Limit Monitor on AWS
AWS Limit Monitor

Automated Deployment

Before you launch the automated deployment, please review the architecture, configuration, and other considerations discussed in this guide. Follow the step-by-step instructions in this section to configure and deploy the AWS Limit Monitor into your account.

Time to deploy: Approximately five (5) minutes

What We'll Cover

The procedure for deploying this architecture on AWS consists of the following steps. For detailed instructions, follow the links for each step.

Step 1. Launch the Stack

  • Launch the AWS CloudFormation template into your AWS account.

  • Enter values for required parameters: Stack Name, Topic Email, Account List

  • Review the other template parameters, and adjust if necessary.

Step 2. Configure Permissions for Additional Accounts

  • Create the IAM role

  • Attach the policies to each account

Step 1. Launch the Stack

This automated AWS CloudFormation template deploys the AWS Limit Monitor in AWS Lambda, and configures related components.


You are responsible for the cost of the AWS services used while running this solution. See the Cost section for more details. For full details, see the pricing webpage for each AWS service you will be using in this solution.

  1. Log in to the AWS Management Console and click the button below to launch the limit-monitor AWS CloudFormation template.

                            AWS Limit Monitor launch button

    You can also download the template as a starting point for your own implementation.

  2. The template is launched in the US East (N. Virginia) Region by default. To launch the AWS Limit Monitor in a different AWS Region, use the region selector in the console navigation bar.


    This solution uses the AWS Lambda service, which is currently available in specific AWS Regions only. Therefore, you must launch this solution an AWS Region where Lambda is available. For the most current AWS Lambda availability by region, see AWS service offerings by region. We recommend deployment in the US East (N. Virginia) Region as we call API endpoints in that region to check limits. Once deployed, this solution monitors limits in all regions in your account.

  3. On the Select Template page, verify that you selected the correct template and choose Next.

  4. On the Specify Details page, assign a name to your AWS Limit Monitor stack.

  5. Under Parameters, review the parameters for the template, and modify them as necessary.

    Parameter Default Description
    Topic Email <Requires Input> Email address to subscribe to alerts. For example:
    SNS Topic Name <Optional Input> Name of the Amazon SNS topic for email alerts.

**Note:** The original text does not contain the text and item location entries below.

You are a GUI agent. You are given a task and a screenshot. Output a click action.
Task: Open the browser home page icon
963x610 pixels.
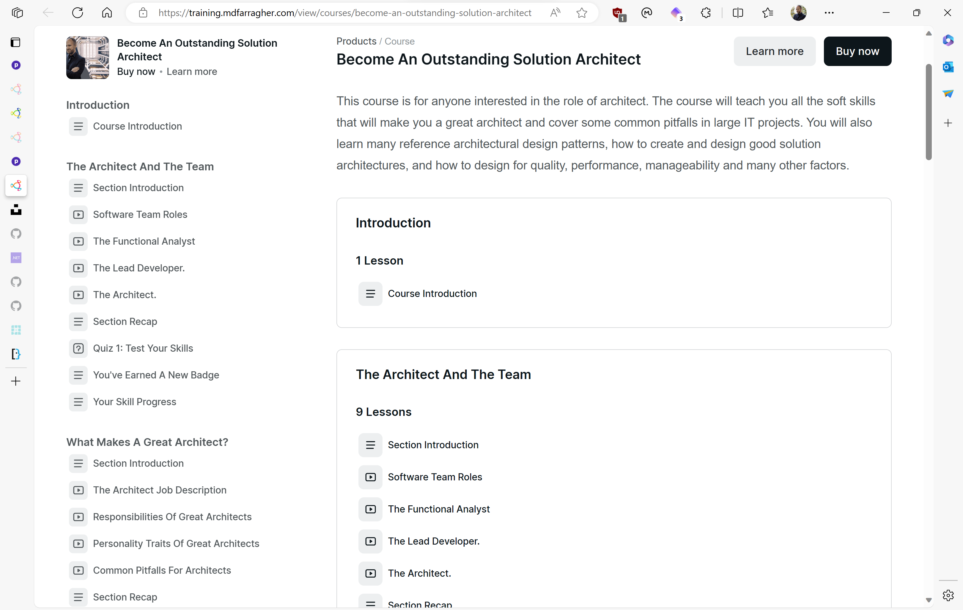click(107, 13)
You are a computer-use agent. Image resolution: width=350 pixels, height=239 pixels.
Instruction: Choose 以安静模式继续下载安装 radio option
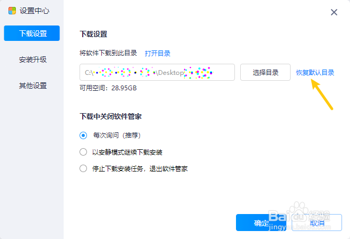tap(83, 152)
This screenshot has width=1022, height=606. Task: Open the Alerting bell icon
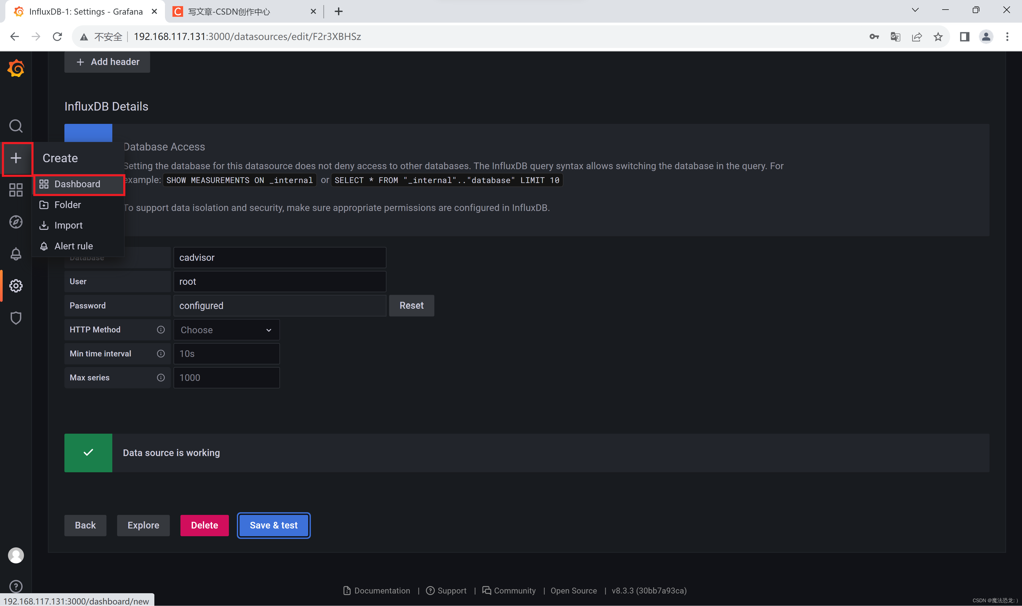pos(16,254)
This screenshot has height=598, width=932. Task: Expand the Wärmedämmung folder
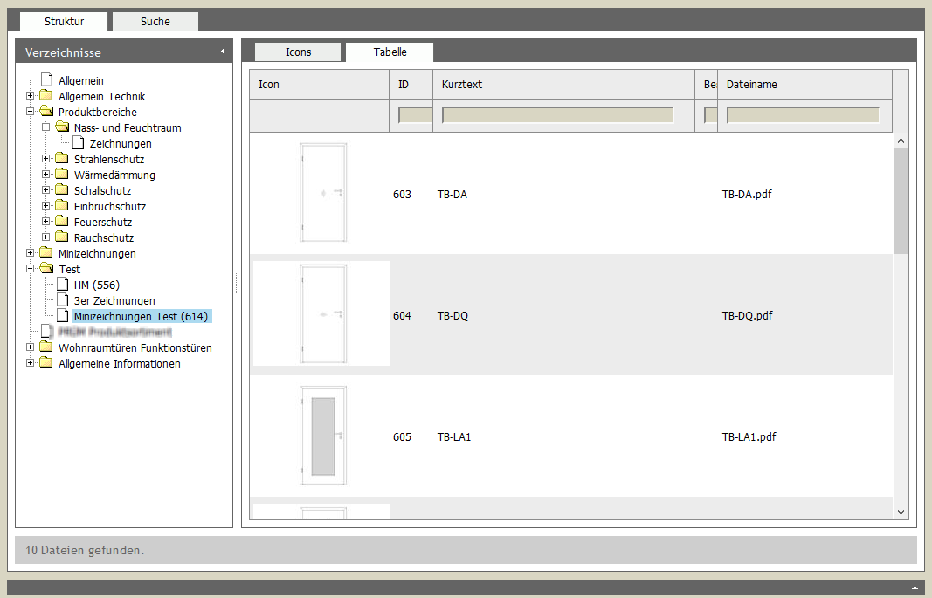(x=46, y=175)
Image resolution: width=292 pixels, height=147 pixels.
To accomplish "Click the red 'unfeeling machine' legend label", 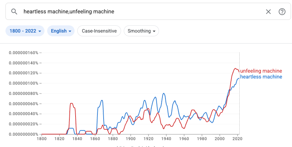I will [x=261, y=71].
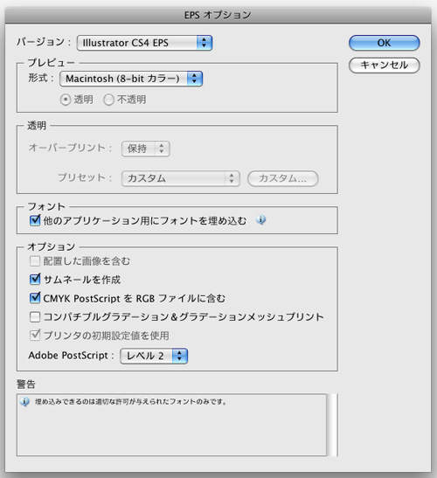Image resolution: width=437 pixels, height=478 pixels.
Task: Click the info icon beside font embedding option
Action: click(260, 220)
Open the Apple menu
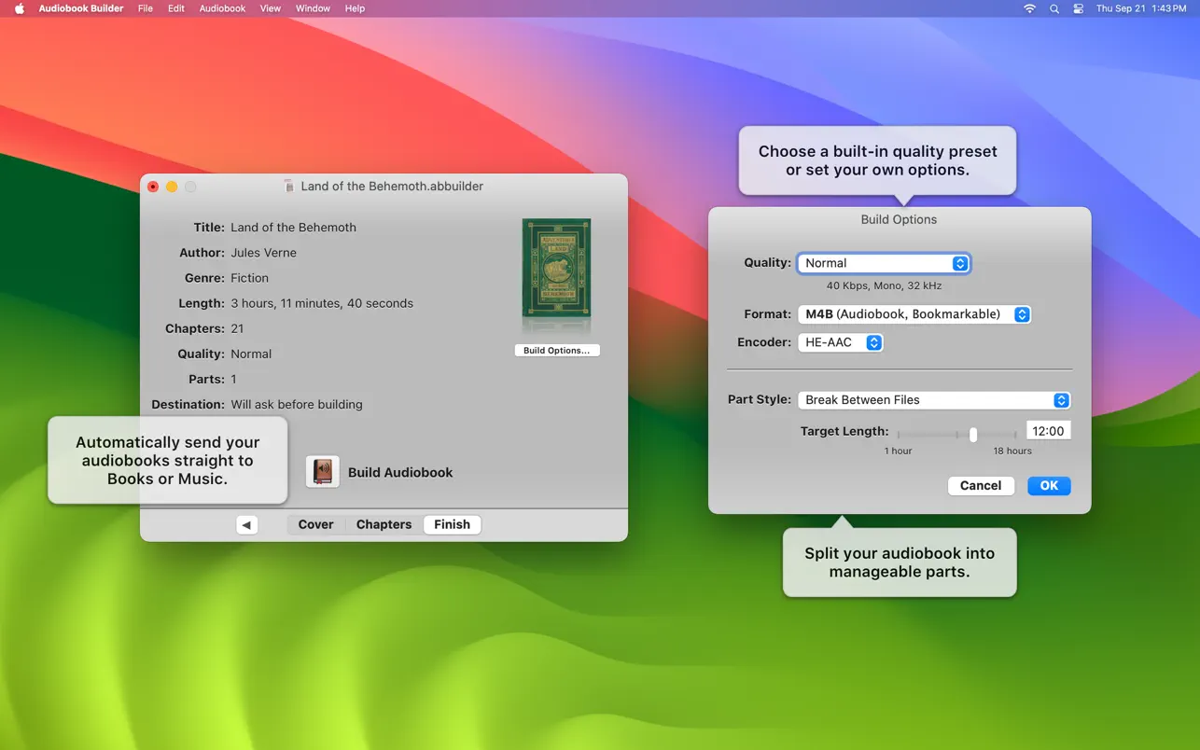Screen dimensions: 1200x750 point(19,8)
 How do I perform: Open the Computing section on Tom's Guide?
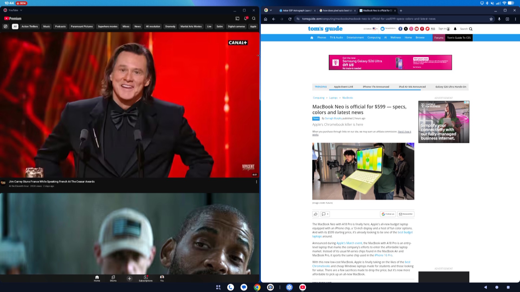374,38
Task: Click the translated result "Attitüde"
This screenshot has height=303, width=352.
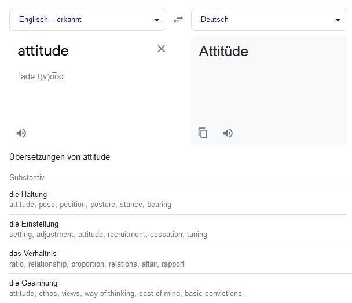Action: click(223, 52)
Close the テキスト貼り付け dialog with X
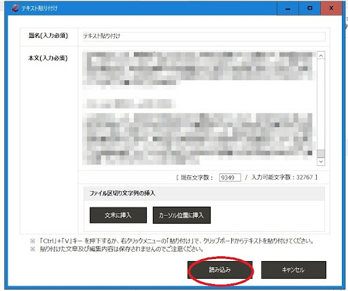This screenshot has width=348, height=291. 331,8
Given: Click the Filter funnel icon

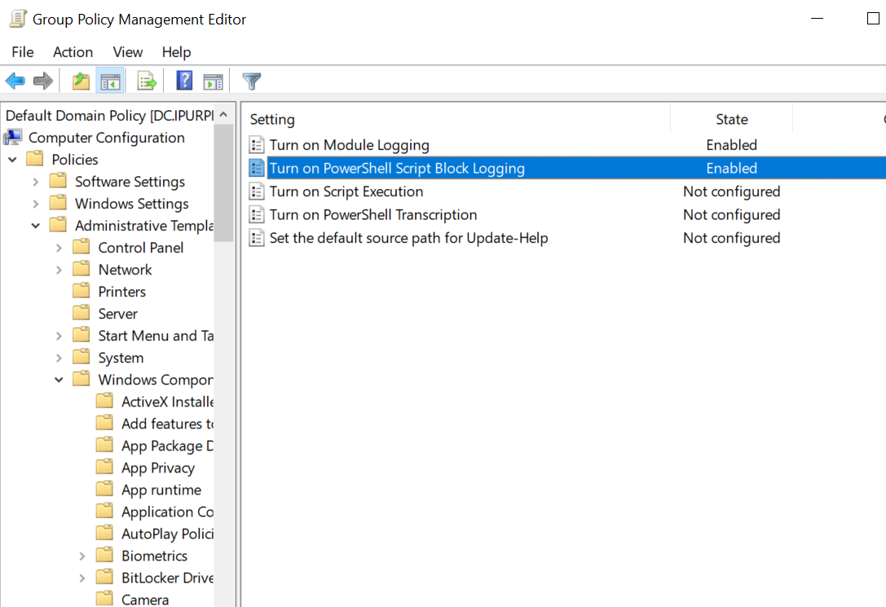Looking at the screenshot, I should click(251, 81).
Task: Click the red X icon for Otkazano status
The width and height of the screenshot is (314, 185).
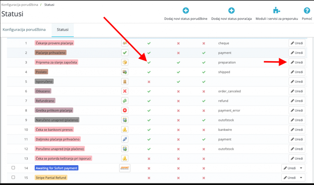Action: pos(125,91)
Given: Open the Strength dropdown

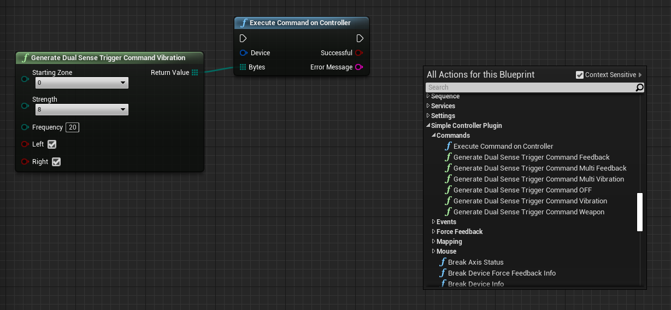Looking at the screenshot, I should 82,110.
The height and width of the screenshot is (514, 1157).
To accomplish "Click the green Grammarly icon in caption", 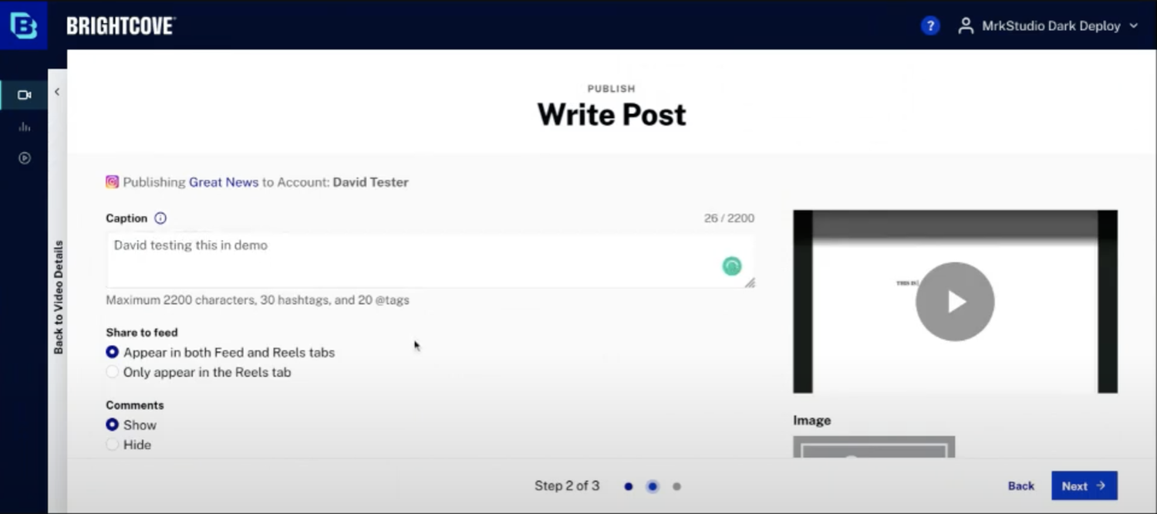I will (731, 266).
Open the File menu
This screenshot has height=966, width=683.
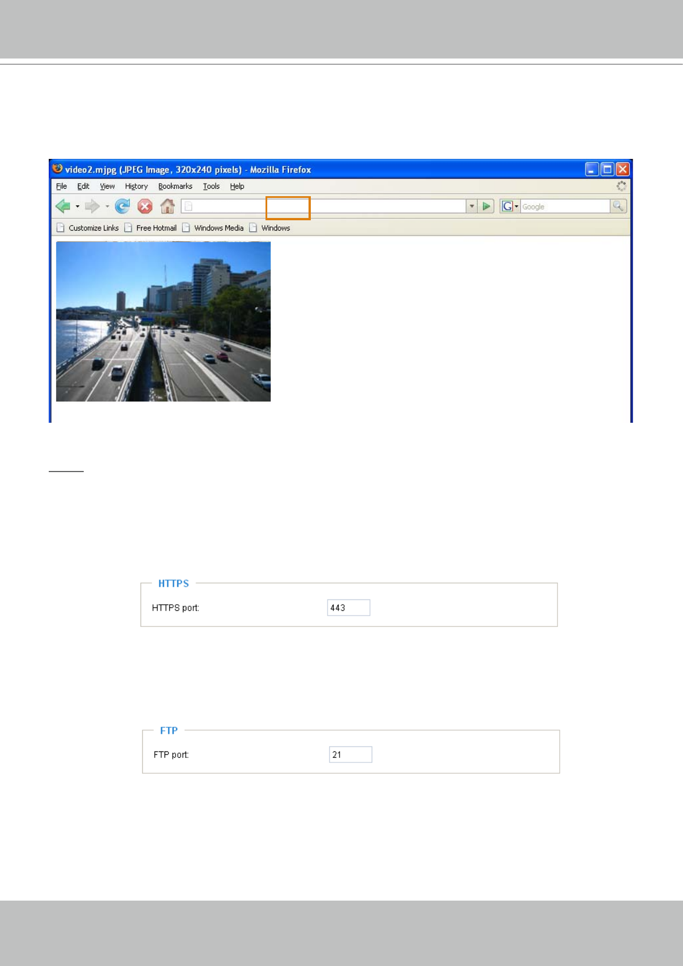[61, 186]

You can modify the SNS topic name to align with any existing naming conventions.
    Account List <Requires Input> Quote-encapsulated, comma-delimited list of account IDs to check for limits.


    You must enter at least one account number.

    Check Role Name <Optional Input> Name of the AWS Identity and Access Management (IAM) role that is created to check limits. You can modify the role name to align with any existing naming conventions.
    Send Anonymous Usage Data Yes Send anonymous data to AWS to help us understand limit usage and related cost savings across our customer base as a whole. To opt out of this feature, select No. For more information, see the appendix.
  6. Choose Next.

  7. On the Options page, choose Next.

  8. On the Review page, review and confirm the settings. Be sure to check the box acknowledging that the template will create AWS Identity and Access Management (IAM) resources.

  9. Choose Create to deploy the stack.

    You can view the status of the stack in the AWS CloudFormation console in the Status column. You should see a status of CREATE_COMPLETE in roughly five (5) minutes.


In addition to the master and child AWS Lambda functions, this solution includes a AWS CloudFormation custom resource AWS Lambda function called Config, which helps provide automation when this solution is launched, updated, or deleted.

When running this solution, you will see all four AWS Lambda functions in the AWS console, but only the master and child functions are regularly active. However, do not delete the Config function as it is necessary to manage associated resources.

Step 2. Configure Permissions for Additional Accounts

If you will monitor limits across multiple accounts, you must create IAM roles in each additional account. The roles allow the primary account to run the necessary describe calls in the secondary accounts using the cross-account roles.


You must complete this procedure individually for each account.

  1. In the AWS CloudFormation stack Outputs tab, copy the CreateRole value, paste it into AWS Command Line Interface (AWS CLI) and press Enter.

  2. Copy the AttachPolicy1 value, paste it into the AWS CLI, and press Enter.

  3. Copy the AttachPolicy2 value, paste it into the AWS CLI, and press Enter.

  4. Copy the AttachPolicy3 value, paste it into the AWS CLI, and press Enter.

  5. Repeat steps 1-4 for each additional account.